Solomon also mentions that depression makes it hard to eat. I have never, ever had trouble eating through even my worst depressions. Tippett calls her depression symptoms “classic” and includes that she lost weight. Lost weight? That’s a problem? I have wished SO many times that my depressions caused weight loss. I find several of their statements alienating because they don’t apply to me and make me feel like I’m doing depression wrong.
Tippett asks Solomon to explain the statement in his book, “Depression is the flaw in love.” He says love can’t exist without a bunch of other emotions, like fear of loss. Part of loving someone is to feel sad when you lose them, so a range of emotion that includes great sadness and great pain is necessary for love. He identifies severe depression as an overactivity at the sadness/pain end of the emotional spectrum, but says that without those emotions, we couldn’t have intimacy.

Questions:
1) In the passage on depression, what statement from Solomon's book does Tippett ask him to explain?
2) Copy the depression passage from "Tippett asks Solomon" up to and including "couldn’t have intimacy.", swapping "intimacy" for "closeness".

Information supplied:
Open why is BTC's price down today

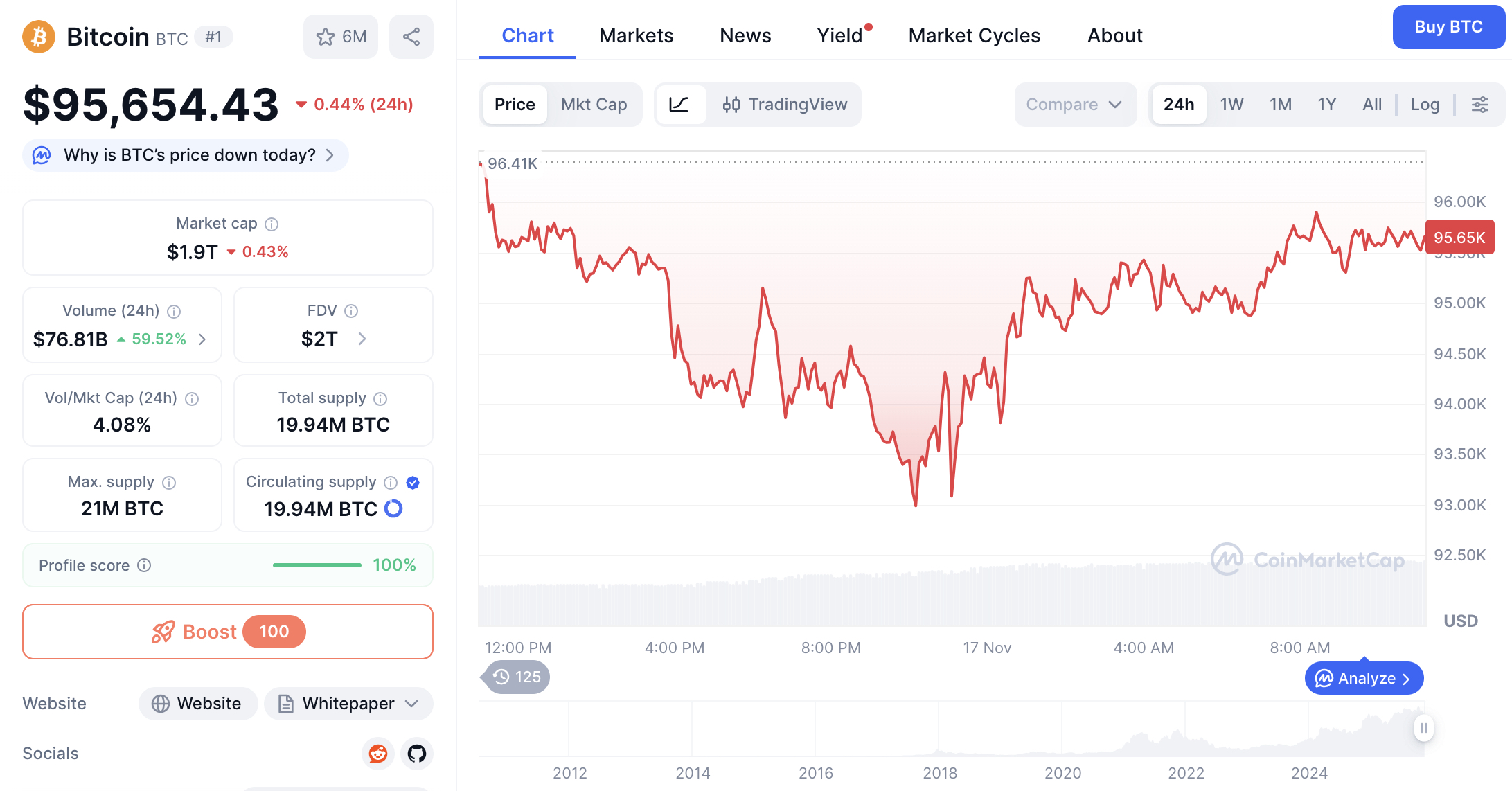[185, 154]
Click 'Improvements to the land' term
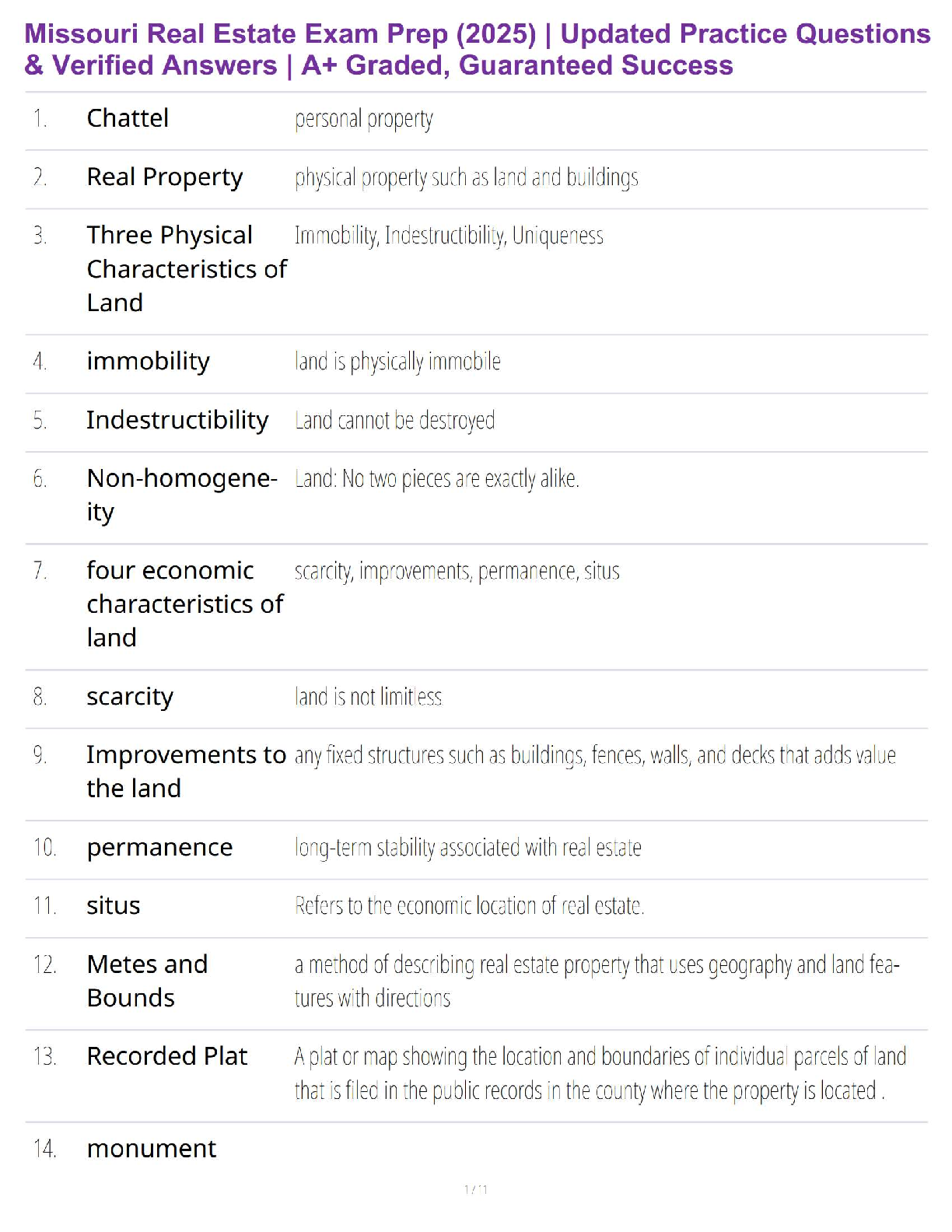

Replies:
1) "Depression is the flaw in love."

2)
Tippett asks Solomon to explain the statement in his book, “Depression is the flaw in love.” He says love can’t exist without a bunch of other emotions, like fear of loss. Part of loving someone is to feel sad when you lose them, so a range of emotion that includes great sadness and great pain is necessary for love. He identifies severe depression as an overactivity at the sadness/pain end of the emotional spectrum, but says that without those emotions, we couldn’t have closeness.